=== EXERCISE BRIEF ===
Copy nothing but the lines from the line with "Instruction: Click the VCF Freq knob" to the end of the records, retyped exactly. Pictures stay out.

Dataset entries:
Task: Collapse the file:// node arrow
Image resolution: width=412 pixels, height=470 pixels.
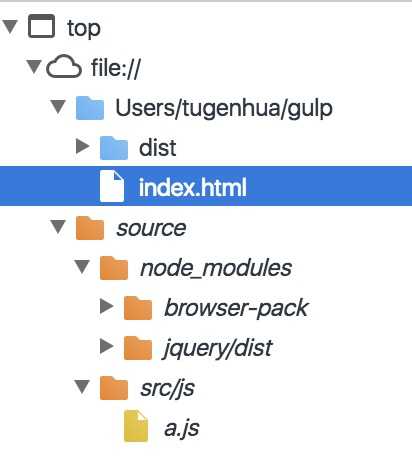Action: (x=34, y=67)
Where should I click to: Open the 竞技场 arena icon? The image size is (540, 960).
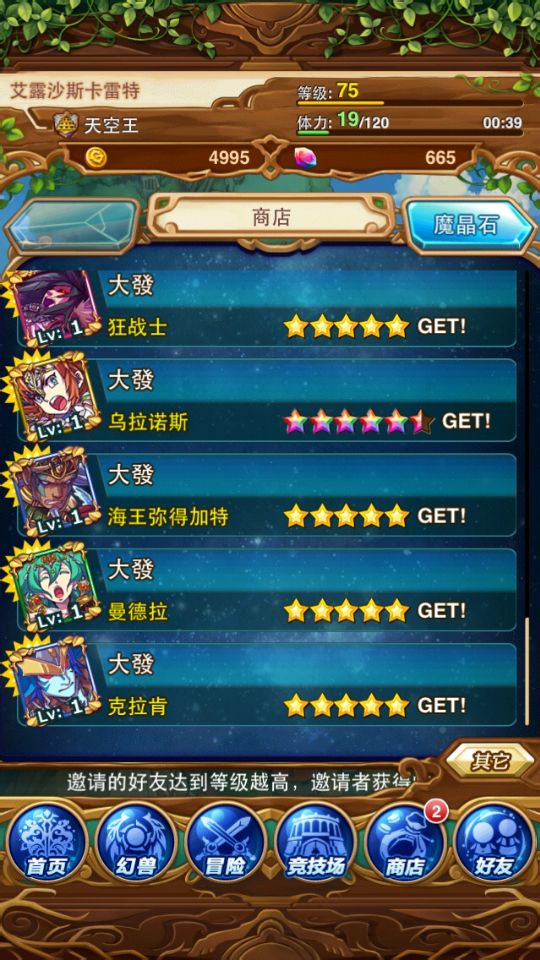point(315,841)
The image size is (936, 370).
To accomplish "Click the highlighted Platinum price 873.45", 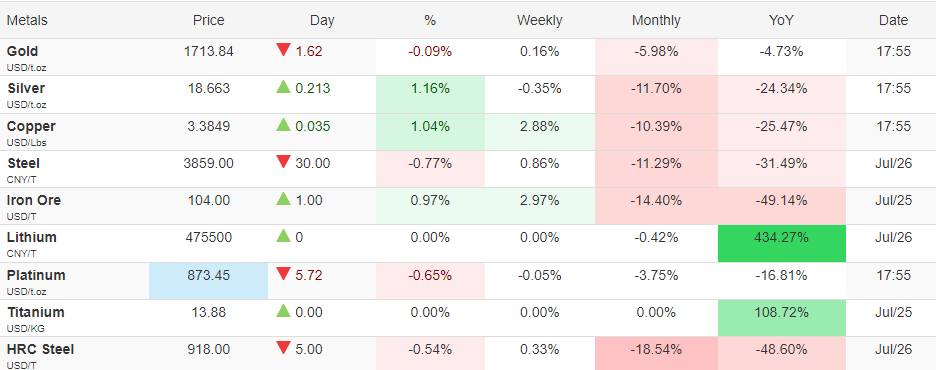I will click(208, 281).
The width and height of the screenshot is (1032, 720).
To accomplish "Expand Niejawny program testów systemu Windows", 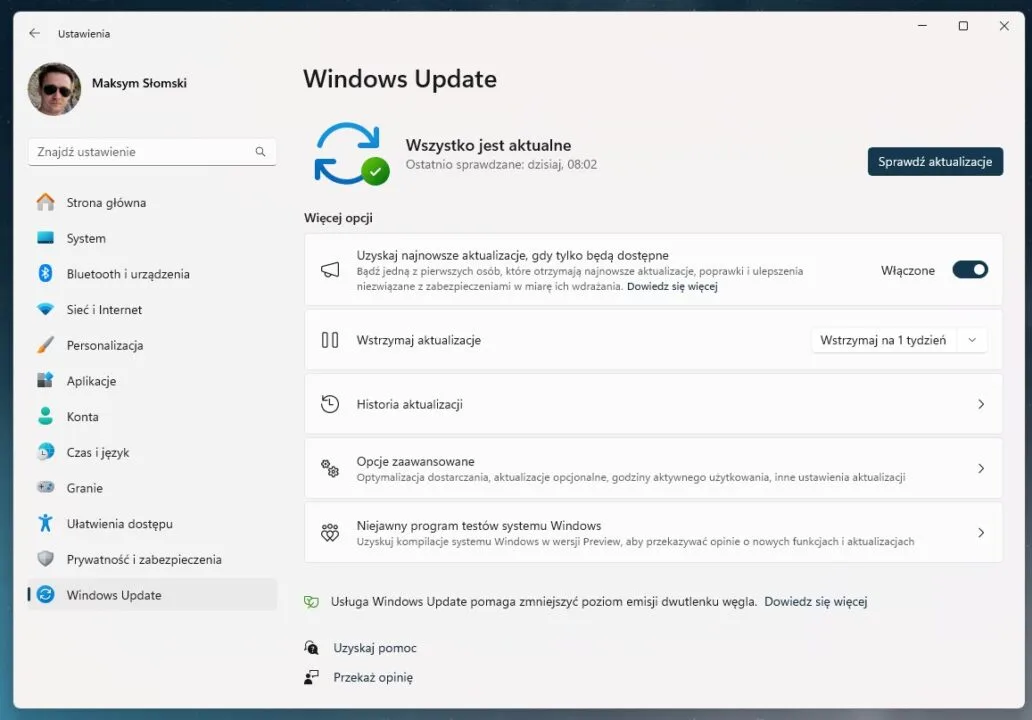I will coord(980,532).
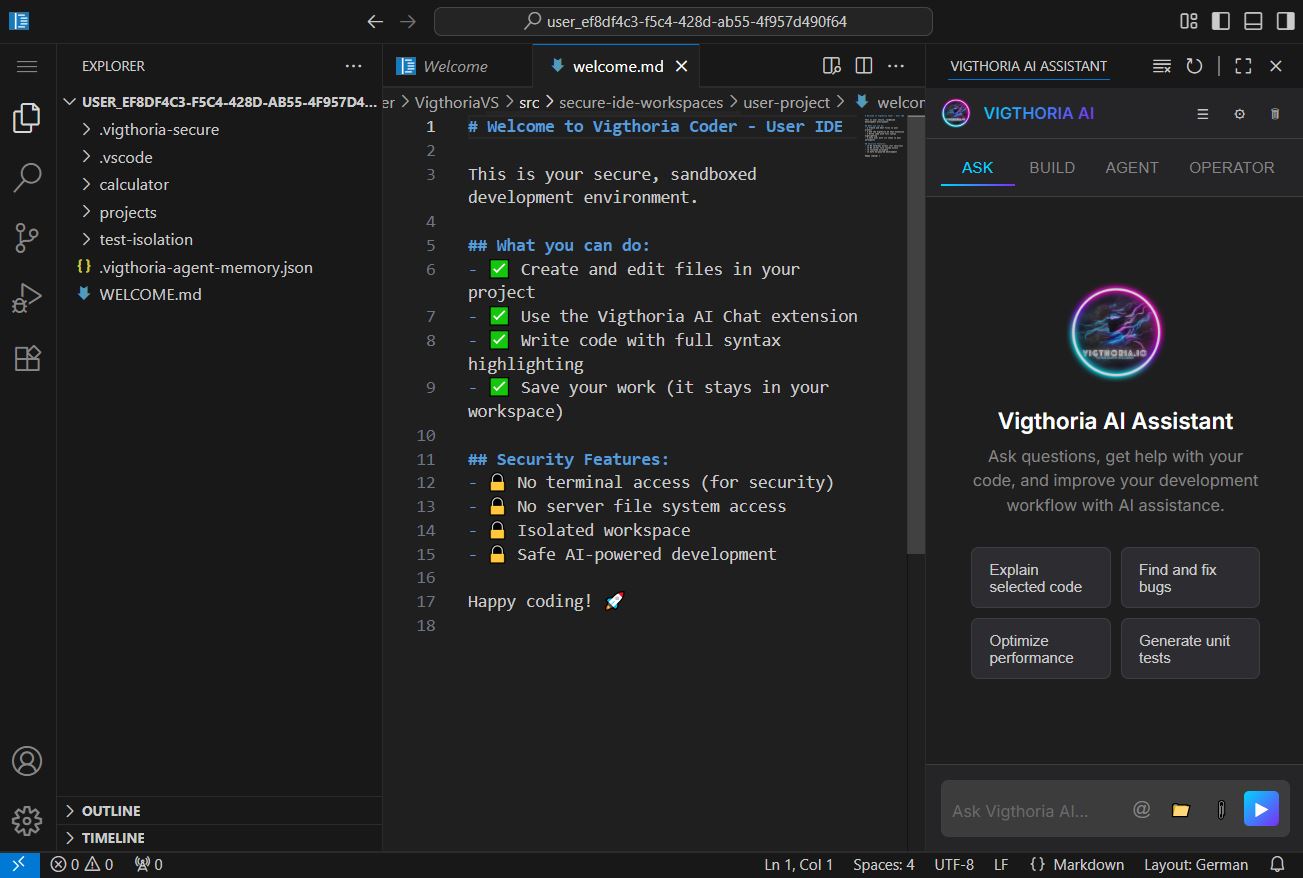This screenshot has height=878, width=1303.
Task: Click the Find and fix bugs button
Action: [1190, 577]
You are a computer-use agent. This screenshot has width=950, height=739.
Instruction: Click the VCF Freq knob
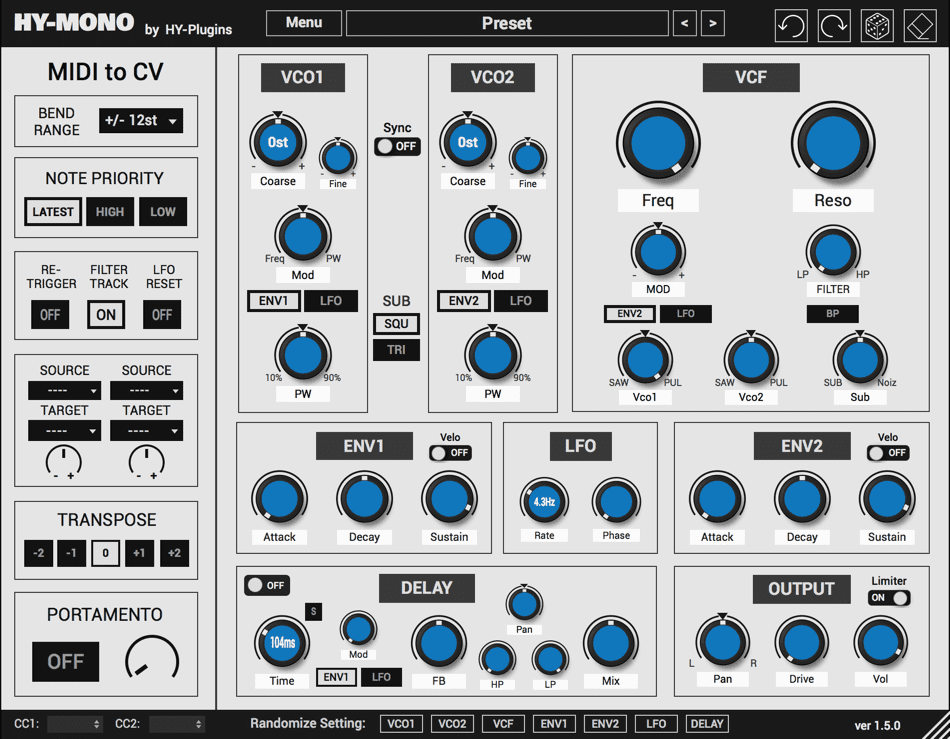658,144
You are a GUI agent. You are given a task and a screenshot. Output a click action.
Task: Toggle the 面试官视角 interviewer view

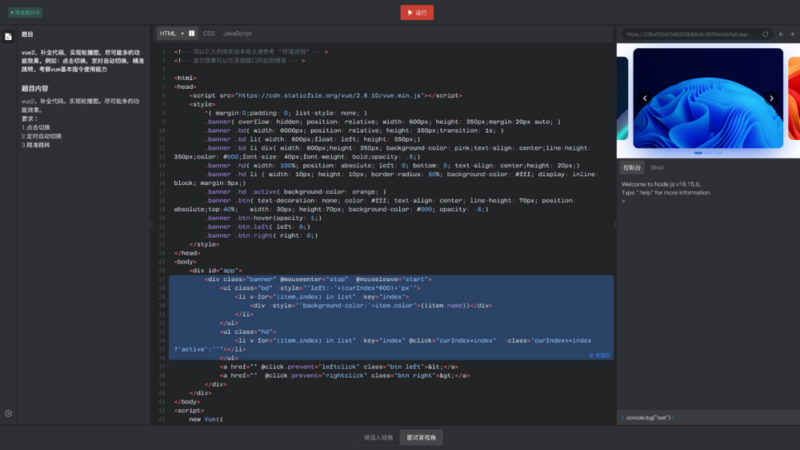[421, 438]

=== REPLY TO THE EXERCISE ===
Instruction: Click the VCF Freq knob
658,144
You are a GUI agent. You are given a task and a screenshot. Output a click action.
Task: Toggle the 面试官视角 interviewer view

[421, 438]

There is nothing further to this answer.